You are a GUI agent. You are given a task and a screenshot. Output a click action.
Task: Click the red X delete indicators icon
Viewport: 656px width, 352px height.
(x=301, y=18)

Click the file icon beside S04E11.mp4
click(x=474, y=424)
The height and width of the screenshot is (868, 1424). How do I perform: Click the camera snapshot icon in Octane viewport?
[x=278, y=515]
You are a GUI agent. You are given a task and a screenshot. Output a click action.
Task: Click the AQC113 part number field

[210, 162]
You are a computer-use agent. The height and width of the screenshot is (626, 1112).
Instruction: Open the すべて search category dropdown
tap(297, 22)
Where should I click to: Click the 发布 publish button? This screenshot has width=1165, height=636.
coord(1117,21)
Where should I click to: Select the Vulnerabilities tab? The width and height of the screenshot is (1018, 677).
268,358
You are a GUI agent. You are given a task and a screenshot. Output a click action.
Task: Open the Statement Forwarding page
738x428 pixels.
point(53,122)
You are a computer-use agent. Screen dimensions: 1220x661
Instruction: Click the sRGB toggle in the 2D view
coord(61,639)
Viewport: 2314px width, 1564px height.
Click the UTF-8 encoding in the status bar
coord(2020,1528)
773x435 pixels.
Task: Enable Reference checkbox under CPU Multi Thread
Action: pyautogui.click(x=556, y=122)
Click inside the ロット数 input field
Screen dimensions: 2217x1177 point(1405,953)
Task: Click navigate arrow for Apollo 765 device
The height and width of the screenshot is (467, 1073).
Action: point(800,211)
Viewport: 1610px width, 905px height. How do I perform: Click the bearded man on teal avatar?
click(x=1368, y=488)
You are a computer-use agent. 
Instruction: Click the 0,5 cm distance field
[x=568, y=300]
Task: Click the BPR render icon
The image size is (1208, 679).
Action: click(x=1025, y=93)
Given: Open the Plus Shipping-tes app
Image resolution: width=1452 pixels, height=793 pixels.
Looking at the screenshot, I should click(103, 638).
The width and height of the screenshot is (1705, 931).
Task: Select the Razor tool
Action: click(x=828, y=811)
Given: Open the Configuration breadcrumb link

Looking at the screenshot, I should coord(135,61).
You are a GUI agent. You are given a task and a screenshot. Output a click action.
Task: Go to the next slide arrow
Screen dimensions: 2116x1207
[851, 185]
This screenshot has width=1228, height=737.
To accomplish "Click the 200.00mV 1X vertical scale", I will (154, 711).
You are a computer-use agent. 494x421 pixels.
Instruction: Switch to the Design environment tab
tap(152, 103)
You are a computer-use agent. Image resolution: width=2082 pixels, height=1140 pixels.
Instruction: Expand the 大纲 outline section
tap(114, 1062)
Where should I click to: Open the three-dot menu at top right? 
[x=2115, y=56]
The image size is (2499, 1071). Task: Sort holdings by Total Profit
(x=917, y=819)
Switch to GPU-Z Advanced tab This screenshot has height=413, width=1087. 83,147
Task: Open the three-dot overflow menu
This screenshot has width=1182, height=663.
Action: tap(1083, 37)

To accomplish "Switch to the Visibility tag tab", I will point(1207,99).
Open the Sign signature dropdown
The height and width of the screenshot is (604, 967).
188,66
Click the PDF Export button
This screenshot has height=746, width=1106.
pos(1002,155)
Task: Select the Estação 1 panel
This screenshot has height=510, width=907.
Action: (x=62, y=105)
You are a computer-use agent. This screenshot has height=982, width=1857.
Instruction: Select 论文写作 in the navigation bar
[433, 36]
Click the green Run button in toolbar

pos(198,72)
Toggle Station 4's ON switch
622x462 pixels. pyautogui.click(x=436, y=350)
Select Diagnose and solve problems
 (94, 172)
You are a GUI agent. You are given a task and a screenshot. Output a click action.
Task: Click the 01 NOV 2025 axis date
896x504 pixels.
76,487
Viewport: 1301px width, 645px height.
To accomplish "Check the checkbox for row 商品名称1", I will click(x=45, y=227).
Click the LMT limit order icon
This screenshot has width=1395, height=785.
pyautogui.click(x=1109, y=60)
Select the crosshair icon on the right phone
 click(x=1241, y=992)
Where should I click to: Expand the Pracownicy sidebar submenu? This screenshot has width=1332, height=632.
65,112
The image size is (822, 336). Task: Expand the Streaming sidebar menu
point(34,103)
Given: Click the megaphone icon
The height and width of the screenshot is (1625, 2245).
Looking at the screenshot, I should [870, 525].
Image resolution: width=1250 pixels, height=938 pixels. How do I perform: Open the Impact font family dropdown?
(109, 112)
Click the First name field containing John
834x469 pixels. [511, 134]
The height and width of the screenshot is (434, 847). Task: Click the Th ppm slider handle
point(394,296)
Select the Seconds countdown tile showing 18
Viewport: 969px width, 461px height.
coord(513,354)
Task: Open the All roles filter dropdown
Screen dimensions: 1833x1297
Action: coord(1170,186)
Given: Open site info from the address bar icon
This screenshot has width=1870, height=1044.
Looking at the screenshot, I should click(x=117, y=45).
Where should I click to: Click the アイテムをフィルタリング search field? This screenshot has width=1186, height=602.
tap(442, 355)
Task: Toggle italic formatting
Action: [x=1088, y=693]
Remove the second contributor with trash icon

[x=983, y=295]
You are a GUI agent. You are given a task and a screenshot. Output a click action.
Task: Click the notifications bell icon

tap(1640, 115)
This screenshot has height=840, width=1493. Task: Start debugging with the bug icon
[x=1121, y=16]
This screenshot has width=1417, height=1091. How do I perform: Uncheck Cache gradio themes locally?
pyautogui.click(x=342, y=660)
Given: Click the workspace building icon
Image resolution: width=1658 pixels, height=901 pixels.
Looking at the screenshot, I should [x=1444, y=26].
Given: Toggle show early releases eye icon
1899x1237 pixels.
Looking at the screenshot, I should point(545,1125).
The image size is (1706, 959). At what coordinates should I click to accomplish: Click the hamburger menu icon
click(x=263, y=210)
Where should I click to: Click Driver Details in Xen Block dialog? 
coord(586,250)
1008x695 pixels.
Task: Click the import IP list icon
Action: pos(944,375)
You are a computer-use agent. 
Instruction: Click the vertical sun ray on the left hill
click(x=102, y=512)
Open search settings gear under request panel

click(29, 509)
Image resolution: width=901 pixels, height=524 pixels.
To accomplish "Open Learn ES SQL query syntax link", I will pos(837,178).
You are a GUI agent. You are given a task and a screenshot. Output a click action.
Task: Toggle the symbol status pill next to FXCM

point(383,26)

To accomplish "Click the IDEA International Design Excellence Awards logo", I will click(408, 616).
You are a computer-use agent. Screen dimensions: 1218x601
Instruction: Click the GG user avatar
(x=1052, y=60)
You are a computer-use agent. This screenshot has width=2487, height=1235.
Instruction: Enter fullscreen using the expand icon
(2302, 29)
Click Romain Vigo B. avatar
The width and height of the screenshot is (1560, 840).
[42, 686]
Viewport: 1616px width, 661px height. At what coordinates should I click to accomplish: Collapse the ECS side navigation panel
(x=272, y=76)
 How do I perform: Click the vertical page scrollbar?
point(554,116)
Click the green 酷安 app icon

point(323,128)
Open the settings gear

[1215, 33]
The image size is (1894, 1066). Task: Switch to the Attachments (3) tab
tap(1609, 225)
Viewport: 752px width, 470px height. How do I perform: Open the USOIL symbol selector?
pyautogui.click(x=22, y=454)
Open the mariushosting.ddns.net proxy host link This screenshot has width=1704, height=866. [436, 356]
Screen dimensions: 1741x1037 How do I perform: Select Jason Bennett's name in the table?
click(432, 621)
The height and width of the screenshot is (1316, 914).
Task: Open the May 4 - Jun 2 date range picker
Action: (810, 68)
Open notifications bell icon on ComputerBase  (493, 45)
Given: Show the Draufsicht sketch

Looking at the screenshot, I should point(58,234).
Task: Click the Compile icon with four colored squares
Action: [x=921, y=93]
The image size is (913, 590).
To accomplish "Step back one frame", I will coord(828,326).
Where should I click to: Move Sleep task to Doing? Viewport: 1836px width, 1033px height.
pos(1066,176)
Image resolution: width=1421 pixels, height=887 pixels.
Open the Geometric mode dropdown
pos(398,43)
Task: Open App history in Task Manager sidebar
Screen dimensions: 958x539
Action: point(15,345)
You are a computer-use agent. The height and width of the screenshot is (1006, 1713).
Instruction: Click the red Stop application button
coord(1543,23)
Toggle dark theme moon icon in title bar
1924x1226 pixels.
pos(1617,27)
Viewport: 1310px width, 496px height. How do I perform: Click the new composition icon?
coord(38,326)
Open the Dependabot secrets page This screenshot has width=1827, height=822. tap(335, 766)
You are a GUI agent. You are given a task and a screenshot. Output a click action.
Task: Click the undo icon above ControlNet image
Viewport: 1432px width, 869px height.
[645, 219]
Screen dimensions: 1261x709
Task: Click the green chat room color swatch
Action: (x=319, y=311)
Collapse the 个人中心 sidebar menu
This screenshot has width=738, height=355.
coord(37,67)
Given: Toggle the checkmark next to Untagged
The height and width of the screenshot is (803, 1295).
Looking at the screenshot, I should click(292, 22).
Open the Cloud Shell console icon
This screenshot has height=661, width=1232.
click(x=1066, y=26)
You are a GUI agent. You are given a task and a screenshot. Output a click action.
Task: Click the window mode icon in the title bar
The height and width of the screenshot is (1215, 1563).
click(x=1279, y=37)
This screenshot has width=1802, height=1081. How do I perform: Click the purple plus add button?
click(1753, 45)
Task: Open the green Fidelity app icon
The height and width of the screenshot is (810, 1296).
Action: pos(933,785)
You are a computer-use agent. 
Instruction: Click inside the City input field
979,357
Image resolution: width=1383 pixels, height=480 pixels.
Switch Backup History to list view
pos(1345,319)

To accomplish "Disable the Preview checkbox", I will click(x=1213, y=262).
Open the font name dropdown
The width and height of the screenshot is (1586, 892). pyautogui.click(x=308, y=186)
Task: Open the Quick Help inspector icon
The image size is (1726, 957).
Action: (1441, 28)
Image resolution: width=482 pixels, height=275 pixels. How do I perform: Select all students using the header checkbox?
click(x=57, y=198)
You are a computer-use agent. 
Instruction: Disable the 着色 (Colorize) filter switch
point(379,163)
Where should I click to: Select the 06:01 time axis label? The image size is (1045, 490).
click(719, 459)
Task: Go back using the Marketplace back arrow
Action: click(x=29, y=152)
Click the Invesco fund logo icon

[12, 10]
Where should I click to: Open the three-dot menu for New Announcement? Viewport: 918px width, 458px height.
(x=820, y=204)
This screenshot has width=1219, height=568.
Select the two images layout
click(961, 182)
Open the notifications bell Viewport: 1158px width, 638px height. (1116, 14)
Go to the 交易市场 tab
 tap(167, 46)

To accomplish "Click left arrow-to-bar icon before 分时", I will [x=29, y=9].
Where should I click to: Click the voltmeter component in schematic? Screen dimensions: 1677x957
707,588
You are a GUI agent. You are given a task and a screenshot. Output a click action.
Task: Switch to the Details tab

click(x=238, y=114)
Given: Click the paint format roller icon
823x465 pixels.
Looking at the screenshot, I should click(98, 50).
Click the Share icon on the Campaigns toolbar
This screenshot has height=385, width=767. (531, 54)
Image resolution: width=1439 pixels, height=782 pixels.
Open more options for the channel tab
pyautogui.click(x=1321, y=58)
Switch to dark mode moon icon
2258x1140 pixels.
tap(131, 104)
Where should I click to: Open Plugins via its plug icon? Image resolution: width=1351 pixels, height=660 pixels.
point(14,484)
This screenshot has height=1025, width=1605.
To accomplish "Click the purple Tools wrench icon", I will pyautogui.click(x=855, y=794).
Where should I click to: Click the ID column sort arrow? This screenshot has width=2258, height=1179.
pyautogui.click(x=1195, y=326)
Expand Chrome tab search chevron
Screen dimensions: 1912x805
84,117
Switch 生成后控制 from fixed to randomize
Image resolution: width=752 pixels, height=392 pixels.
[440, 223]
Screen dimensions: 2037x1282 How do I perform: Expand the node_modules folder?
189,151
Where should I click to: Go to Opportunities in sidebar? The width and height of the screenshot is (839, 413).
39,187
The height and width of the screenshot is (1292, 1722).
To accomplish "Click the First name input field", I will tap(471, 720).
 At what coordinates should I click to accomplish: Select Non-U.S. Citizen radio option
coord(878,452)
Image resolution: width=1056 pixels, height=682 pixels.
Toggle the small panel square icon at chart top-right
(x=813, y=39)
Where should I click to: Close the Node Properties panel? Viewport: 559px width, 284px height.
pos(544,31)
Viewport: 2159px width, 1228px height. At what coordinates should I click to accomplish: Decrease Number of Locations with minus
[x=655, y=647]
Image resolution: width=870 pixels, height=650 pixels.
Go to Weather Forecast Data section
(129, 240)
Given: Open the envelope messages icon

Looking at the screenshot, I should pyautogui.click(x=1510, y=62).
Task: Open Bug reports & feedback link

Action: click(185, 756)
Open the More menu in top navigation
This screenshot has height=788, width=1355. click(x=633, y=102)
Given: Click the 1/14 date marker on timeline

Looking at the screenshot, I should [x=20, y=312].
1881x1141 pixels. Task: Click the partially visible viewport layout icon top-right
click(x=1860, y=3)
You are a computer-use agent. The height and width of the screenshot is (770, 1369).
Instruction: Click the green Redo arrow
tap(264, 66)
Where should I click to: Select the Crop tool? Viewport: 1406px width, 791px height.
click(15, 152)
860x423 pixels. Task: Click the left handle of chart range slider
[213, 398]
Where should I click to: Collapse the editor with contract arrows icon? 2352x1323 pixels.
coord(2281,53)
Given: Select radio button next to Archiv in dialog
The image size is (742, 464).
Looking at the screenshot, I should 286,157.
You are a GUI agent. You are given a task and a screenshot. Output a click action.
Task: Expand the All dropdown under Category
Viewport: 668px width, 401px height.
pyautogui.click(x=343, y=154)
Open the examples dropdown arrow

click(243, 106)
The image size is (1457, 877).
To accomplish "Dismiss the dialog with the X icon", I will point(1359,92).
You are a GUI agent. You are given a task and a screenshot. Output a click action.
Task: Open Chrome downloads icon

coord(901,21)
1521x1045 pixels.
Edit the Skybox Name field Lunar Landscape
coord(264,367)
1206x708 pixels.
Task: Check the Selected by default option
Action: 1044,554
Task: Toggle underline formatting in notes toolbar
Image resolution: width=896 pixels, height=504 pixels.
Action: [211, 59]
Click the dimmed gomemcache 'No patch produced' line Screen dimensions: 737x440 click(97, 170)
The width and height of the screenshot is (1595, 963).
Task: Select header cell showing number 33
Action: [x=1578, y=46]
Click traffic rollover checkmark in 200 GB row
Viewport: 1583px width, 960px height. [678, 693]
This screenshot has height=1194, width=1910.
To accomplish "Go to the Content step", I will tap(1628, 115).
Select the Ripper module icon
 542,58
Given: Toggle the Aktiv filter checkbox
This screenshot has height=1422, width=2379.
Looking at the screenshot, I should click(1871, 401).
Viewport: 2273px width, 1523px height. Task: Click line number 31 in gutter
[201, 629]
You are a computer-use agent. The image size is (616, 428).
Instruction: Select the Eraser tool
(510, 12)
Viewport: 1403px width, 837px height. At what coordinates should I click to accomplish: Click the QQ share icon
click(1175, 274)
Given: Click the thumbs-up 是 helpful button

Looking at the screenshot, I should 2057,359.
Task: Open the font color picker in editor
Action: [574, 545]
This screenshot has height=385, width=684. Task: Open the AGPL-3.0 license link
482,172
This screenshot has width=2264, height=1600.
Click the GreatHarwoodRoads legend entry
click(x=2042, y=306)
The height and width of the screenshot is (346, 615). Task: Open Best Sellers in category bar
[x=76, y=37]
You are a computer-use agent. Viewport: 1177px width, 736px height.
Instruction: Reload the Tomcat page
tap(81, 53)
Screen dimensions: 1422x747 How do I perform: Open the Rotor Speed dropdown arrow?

**Work to be completed**. What are the lines above that hold the string "title"? Copy them.

**Response area**.
Toggle dark theme moon icon in title bar
Task: Click the window mode icon in the title bar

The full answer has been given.